Researchers from the University of Helsinki participated to this large synthesis by taking responsibility of writing chapters based of their own expertise. These were for instance permafrost thaw, nitrogen deposition and peatland management.

“It is clear that permafrost in Fennoscandia is in danger to thaw,” says Dr. Minna Väliranta from the Faculty of Biological and Environmental Sciences. “Potentially this leads to large increase in methane emissions to the atmosphere. However, the predictions of the future trajectories contain large uncertainties, thus more research is urgently needed.”

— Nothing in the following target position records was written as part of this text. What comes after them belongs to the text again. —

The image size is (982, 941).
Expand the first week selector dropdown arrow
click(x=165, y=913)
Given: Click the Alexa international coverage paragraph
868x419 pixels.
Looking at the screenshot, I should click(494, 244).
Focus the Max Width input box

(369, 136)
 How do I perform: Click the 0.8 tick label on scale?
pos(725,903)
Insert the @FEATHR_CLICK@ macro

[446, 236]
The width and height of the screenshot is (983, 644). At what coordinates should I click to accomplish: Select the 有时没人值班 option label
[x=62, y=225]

In Finland ca. 50% of the peatlands are impacted by human actions but more importantly, the scientists predict, that due to human actions especially in the tropics the carbon balance of peatlands will shift from a sink to a source in coming centuries and more than 100 billion tons of carbon could be released from peatlands by 2100, primarily because of anthropogenic impacts in tropical peatlands.

“That means that instead of absorbing carbon from the atmosphere, peatlands will instead release carbon and exacerbate climate warming, in a positive feedback loop,” said Dr. Julie Loisel, one of the main autohors of the peatland initiative.

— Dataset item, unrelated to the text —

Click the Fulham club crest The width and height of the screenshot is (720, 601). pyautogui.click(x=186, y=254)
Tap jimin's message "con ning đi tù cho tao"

“Overall message is that gradual drivers of change, such as temperature increases, water table drawdowns, sea-level rise, and nutrient addition, can also lead to rapid, nonlinear responses in peatland ecosystems,” points out Professor Atte Korhola from the Faculty of Biological and Environmental Sciences..

Original article:

Loisel, J., Gallego-Sala, A.V., Amesbury, M.J. et al. Expert assessment of future vulnerability of the global peatland carbon sinkNat. Clim. Chang. (2020). https://doi.org/10.1038/s41558-020-00944-0

Titled “Expert assessment of future vulnerability of the global peatland carbon sink,” and published in Nature Climate Change today, the paper combines existing research with survey estimates from 44 leading peatland experts. The authors also agreed that peatland science is a critical research area that needs further support to fully understand the peatland-carbon-climate nexus.

Finnish authors from the University of Helsinki, in addition to Väliranta and Korhola, were Docents Kari Minkkinen from the Faculty of Agriculture and Forestryand Sari Juutinen from the Faculty of Biological and Environmental Sciences, as well as Associate Professor Annalea Lohila from the Faculty of Science. Also Docent Tuula Larmola from the Natural Resources Institute Finland was involved.

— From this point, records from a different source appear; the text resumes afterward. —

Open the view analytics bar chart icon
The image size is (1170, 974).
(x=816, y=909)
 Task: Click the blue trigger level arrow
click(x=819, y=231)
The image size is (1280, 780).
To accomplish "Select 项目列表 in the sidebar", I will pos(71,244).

What are peatlands, and why should we preserve them?

Peatlands are characterised by wet and anoxic conditions. That is why peat forming plants decay very slowly and the decomposition process is incomplete.

In the northern latitudes, over the millennial time-scales, pristine peatlands have accumulated huge amount of carbon. Globally, by up-taking carbon from the atmosphere, peatlands create a cooling climate feedback effect.